Qu'une entreprise comme Toyota choisisse, moyennant des aides et des
privilèges massifs, de s'installer en France plutôt qu'en Allemagne, devenue -
soit dit en passant - aussi inhospitalière aux entreprises naissantes que la
France, est certes une bonne chose. Je m'en félicite. Mais de telles
implantations s'inscrivent dans une logique qui n'a rien à voir avec celle qui
guide nos créateurs d'entreprise.
Or, le sujet auquel s'attaque la proposition de loi qui nous est soumise
concerne les créateurs et donc les petites et très petites entreprises. C'est
ce titre conjonctif, cette repousse de petites entreprises, qui peut seul
fertiliser nos territoires. C'est la seule façon d'y opérer des greffes
économiques dont dépend leur revitalisation.
Mes chers collègues - lequel d'entre nous ne le sait pas -, le temps n'est
plus où l'on pouvait, comme dans les années soixante et soixante-dix, miser sur
l'installation des filiales de grands groupes qui venaient s'implanter dans des
régions qui leur étaient précédemment étrangères. Aujourd'hui, le développement
est endogène ou il n'est pas. Nous le savons tous, les grands groupes ne
s'intéressent à nos territoires que lorsqu'ils peuvent y prendre le contrôle de
petites entreprises innovantes qui ont réussi dans des domaines où eux ont
échoué ou qui leur ont tout simplement échappé. Encore faut-il que ces PME et
ces PMI puissent se développer !
Tout à l'heure, mon collègue M. Paul Girod se référait à son expérience de
l'Aisne. Je vais me reporter, moi, à ma propre expérience dans le
Lot-et-Garonne.
En Lot-et-Garonne, voilà dix ans, nous avons créé un agropôle. Nous y avons
accueilli soixante-dix entreprises naissantes, ce qui prouve d'ailleurs que,
malgré les obstacles, les entreprises peuvent naître à condition d'être
accueillies maternées, aidées et que toutes les formalités soient faites en
leur nom.
Ces soixante-dix entreprises ont créé en dix ans 700 emplois nouveaux, et les
grands groupes qui, il y a dix ans, lorsque l'agropôle est né, l'ont totalement
ignoré, rachètent aujourd'hui des petites entreprises dont le chiffre
d'affaires atteint environ 100 millions de francs on emploient entre 90 et 100
personnes. Ils s'installent là ou ils ne songeaient pas à venir. Par
conséquent, le moteur de la croissance est dans la création d'entreprises, dans
le développement de ce nouveau tissu de PME.
══════════
• Petit problème 1
Selon le texte source, combien d'emplois nouveaux les entreprises accueillies dans l'agropôle du Lot-et-Garonne ont-elles créés en dix ans ?
• Petit problème 2
Poursuivez le texte source sur la création de petites entreprises après sa dernière phrase.
══════════
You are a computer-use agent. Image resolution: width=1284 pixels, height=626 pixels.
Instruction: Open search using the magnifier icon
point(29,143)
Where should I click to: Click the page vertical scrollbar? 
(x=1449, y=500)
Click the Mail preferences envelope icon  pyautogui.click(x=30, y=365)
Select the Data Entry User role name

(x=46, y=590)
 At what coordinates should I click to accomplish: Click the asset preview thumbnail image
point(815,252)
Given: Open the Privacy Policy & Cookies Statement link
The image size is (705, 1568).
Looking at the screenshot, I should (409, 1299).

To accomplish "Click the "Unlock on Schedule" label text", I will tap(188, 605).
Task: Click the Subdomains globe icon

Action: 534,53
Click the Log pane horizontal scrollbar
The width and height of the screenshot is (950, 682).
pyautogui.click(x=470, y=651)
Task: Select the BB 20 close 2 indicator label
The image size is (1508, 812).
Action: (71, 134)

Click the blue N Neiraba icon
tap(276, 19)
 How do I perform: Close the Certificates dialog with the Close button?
══════════
• Résultat obtenu 1
Elles ont créé 700 emplois nouveaux en dix ans.

• Résultat obtenu 2
Inutile de dire que la création d'entreprises est ou devrait être l'élément
central de toute politique d'aménagement du territoire. Or, lors de la
discussion devant le Sénat du projet de loi sur l'aménagement du territoire, le
Gouvernement - je n'ose pas dire Mme Voynet parce que je crois qu'elle était
tentée d'accepter nos amendements - s'est opposé à tous les amendements de
caractère économique que nous proposait notre collègue Francis Grignon. Ces
amendements, madame la secrétaire d'Etat, ont été repris et développés dans le
projet qui nous est aujourd'hui soumis. Nous souhaitions que le Gouvernement
les prenne en compte à l'époque ; cela n'a pas été le cas, pourquoi ? On a
argué du projet de loi que prépare M. Zuccarelli.
Madame, nous l'attendons ce projet de loi, avec une impatience que nous avons
de plus en plus de mal à maîtriser !
M. Paul Girod,
rapporteur pour avis
Monsieur le président de la commission des affaires
économiques, me permettez-vous de vous interrompre ?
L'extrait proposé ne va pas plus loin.